Elle avait créé la polémique pour avoir dirigé pendant une partie de l’année 2002 une prison secrète de la CIA en Thaïlande, où les détenus suspectés d’appartenir à Al-Qaïda étaient fréquemment torturés. Ils ont subi des simulacres de noyade (« waterboarding »), une technique illégale selon le code militaire mais qui figurait parmi celles autorisées par le président George W. Bush après les attentats du 11-Septembre. Elles ont été définitivement bannies par son successeur Barack Obama.

Auditionnée la semaine dernière par la commission sénatoriale du renseignement, chargée de valider sa candidature, elle avait promis que, sous sa direction, la CIA ne reprendrait pas ce programme controversé d’interrogatoires. Tout en estimant qu’il avait fourni « des informations de valeur » pour empêcher d’autres attentats, elle avait admis que « la torture ne marche pas ».

Plusieurs élus, démocrates comme républicains, s’étaient inquiétés de cette nomination attendue, qui envoyait selon eux un mauvais message sur la position des Etats-Unis concernant la torture. Mark Warner, vice-président démocrate de la commission, s’était toutefois dit convaincu qu’elle serait capable de « s’opposer au président si elle reçoit l’ordre de faire quelque chose d’illégal ou d’immoral – comme un retour à la torture ».

Une directrice polyglotte

Sa vie est longtemps restée un mystère. Née dans le Kentucky (centre-est), elle rejoint la CIA en 1985 après avoir étudié le journalisme et les langues étrangères. « Je voulais vivre des aventures à l’étranger où je pourrais utiliser mon amour pour les langues étrangères. La CIA me l’a permis », a-t-elle dit.

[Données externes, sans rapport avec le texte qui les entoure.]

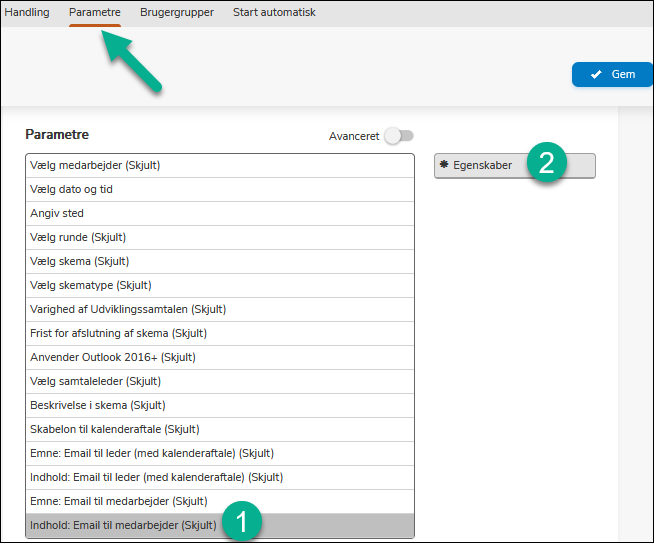The image size is (654, 543).
Task: Select 'Vælg runde (Skjult)' parameter
Action: tap(78, 237)
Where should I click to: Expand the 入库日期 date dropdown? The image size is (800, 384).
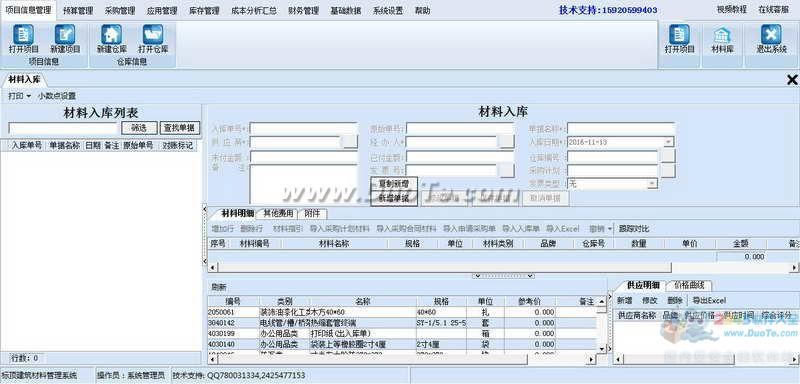669,142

Après l’Afrique, elle se retrouve en Russie et en Europe de l’Est dans les années 1990 puis devient chef de poste en Azerbaïdjan. Gina Haspel intègre ensuite le centre antiterroriste de l’Agence le 11 septembre 2001, quand plusieurs attentats font près de 3 000 morts aux Etats-Unis. La période qui suit, entre 2001 et 2005, ternit sa biographie et l’image de la CIA avec son programme d’enlèvement et de détention illégale. Elle supervise notamment les interrogatoires des Saoudiens Abd al-Rahim al-Nashiri – considéré comme le cerveau des attaques contre le pétrolier français Limburg en 2002 et le navire américain USS Cole en 2000 – et Abou Zoubaydah, le premier membre influent présumé du réseau Al-Qaïda capturé par les Américains.

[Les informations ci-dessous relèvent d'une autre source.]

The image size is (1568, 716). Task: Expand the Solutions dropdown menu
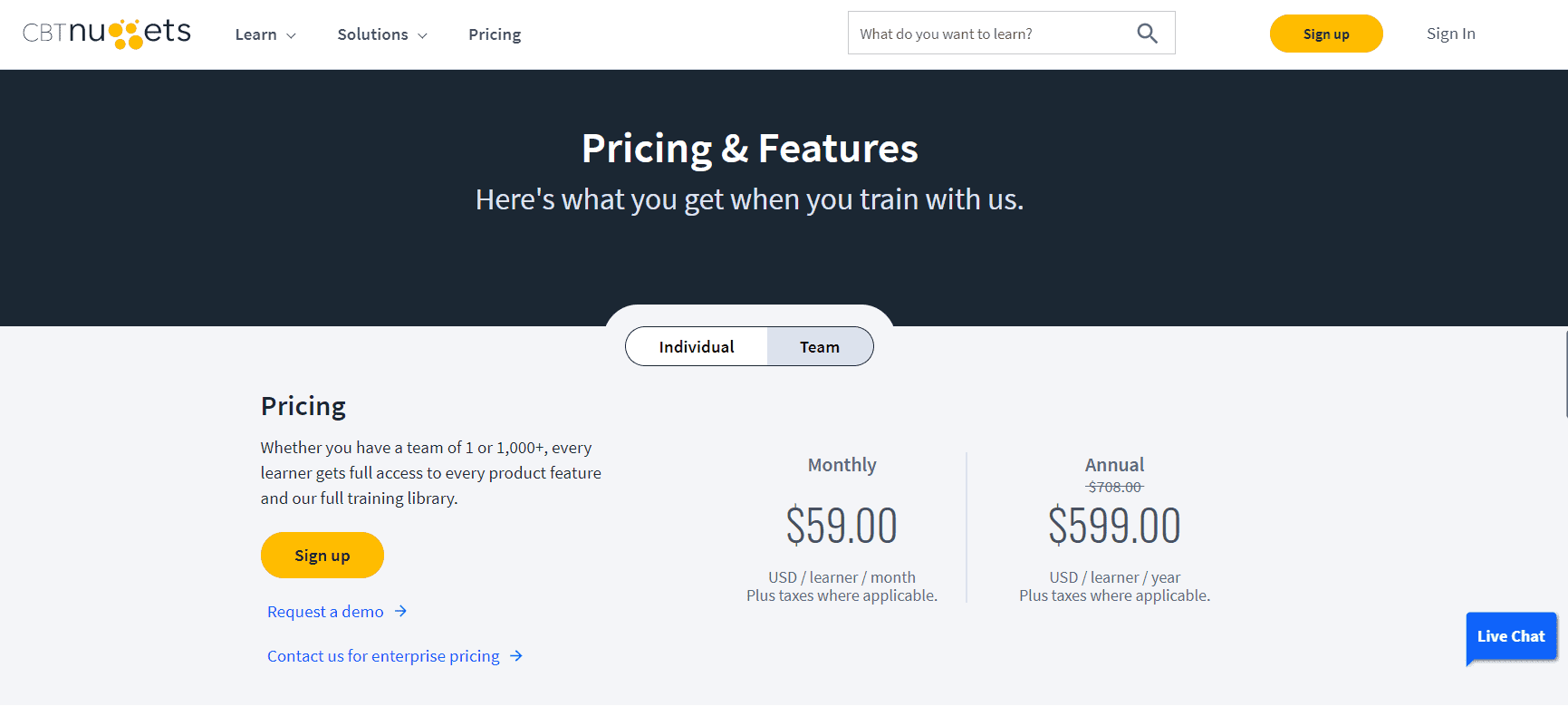[382, 34]
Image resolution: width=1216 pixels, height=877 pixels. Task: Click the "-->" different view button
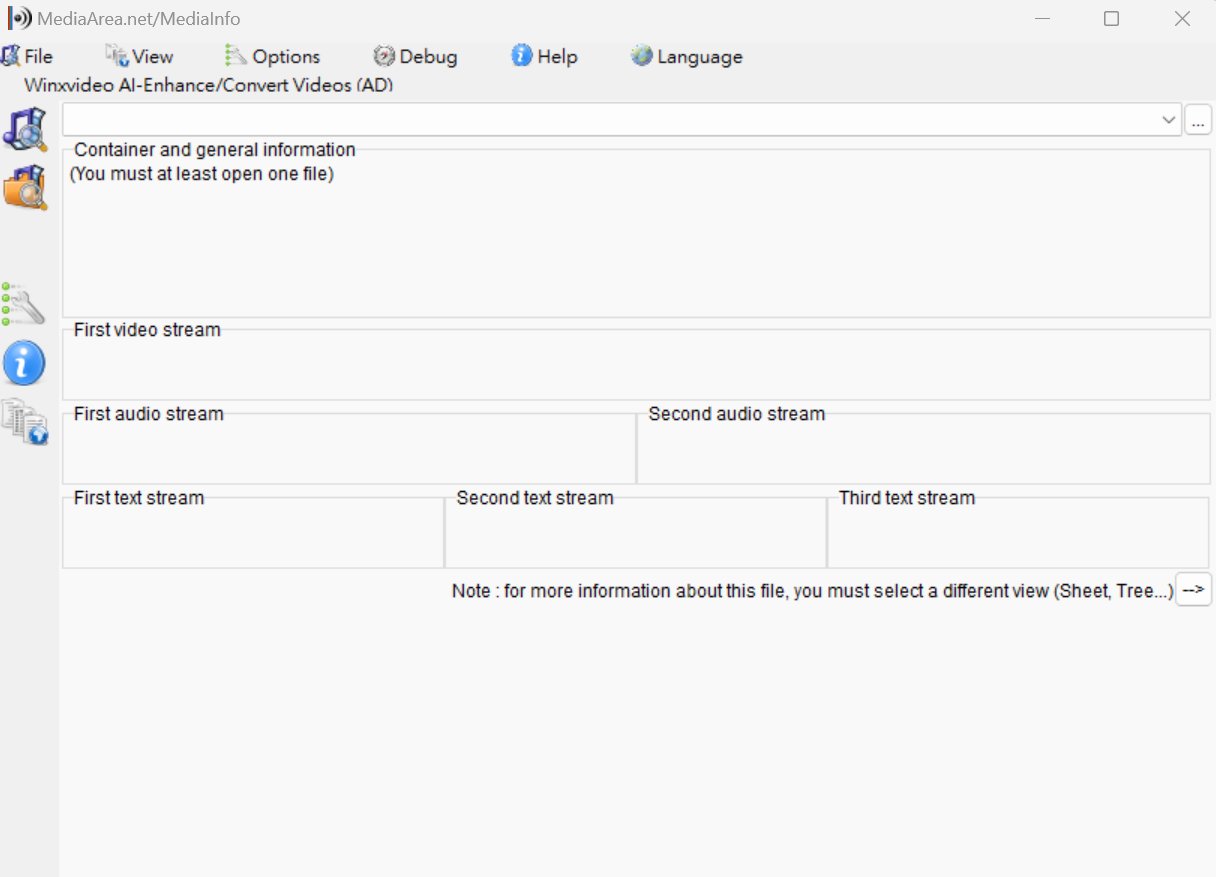click(x=1193, y=590)
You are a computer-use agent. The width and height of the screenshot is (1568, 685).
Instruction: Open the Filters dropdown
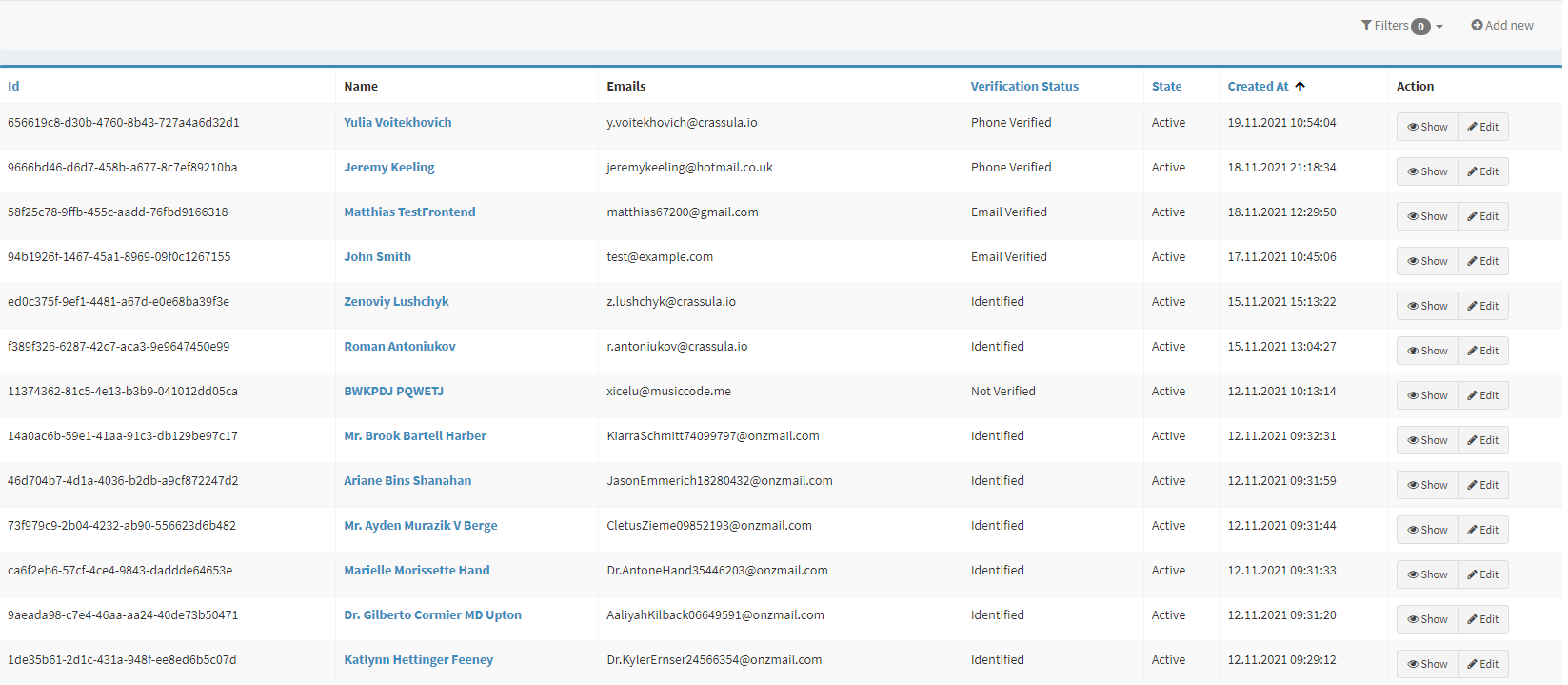click(1401, 26)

En 2008, Gina Haspel dirige les opérations de la CIA en Europe et devient directrice adjointe des opérations clandestines mondiales en 2012. Mais son passé la rattrape l’année suivante quand des parlementaires bloquent sa promotion comme directrice, rapporte le New York Times. Elle occupe un autre poste en Europe avant d’être nommée directrice adjointe de la CIA en 2017.

Un passif que condamnent les associations de défense des droits de l’Homme. Pour Human Rights Watch (HRW), c’est la conséquence « de l’échec des Etats-Unis à se confronter aux abus du passé ». Selon l’American Civil Liberties Union (ACLU), c’est une « tâche sur notre histoire, que nous regretterons ».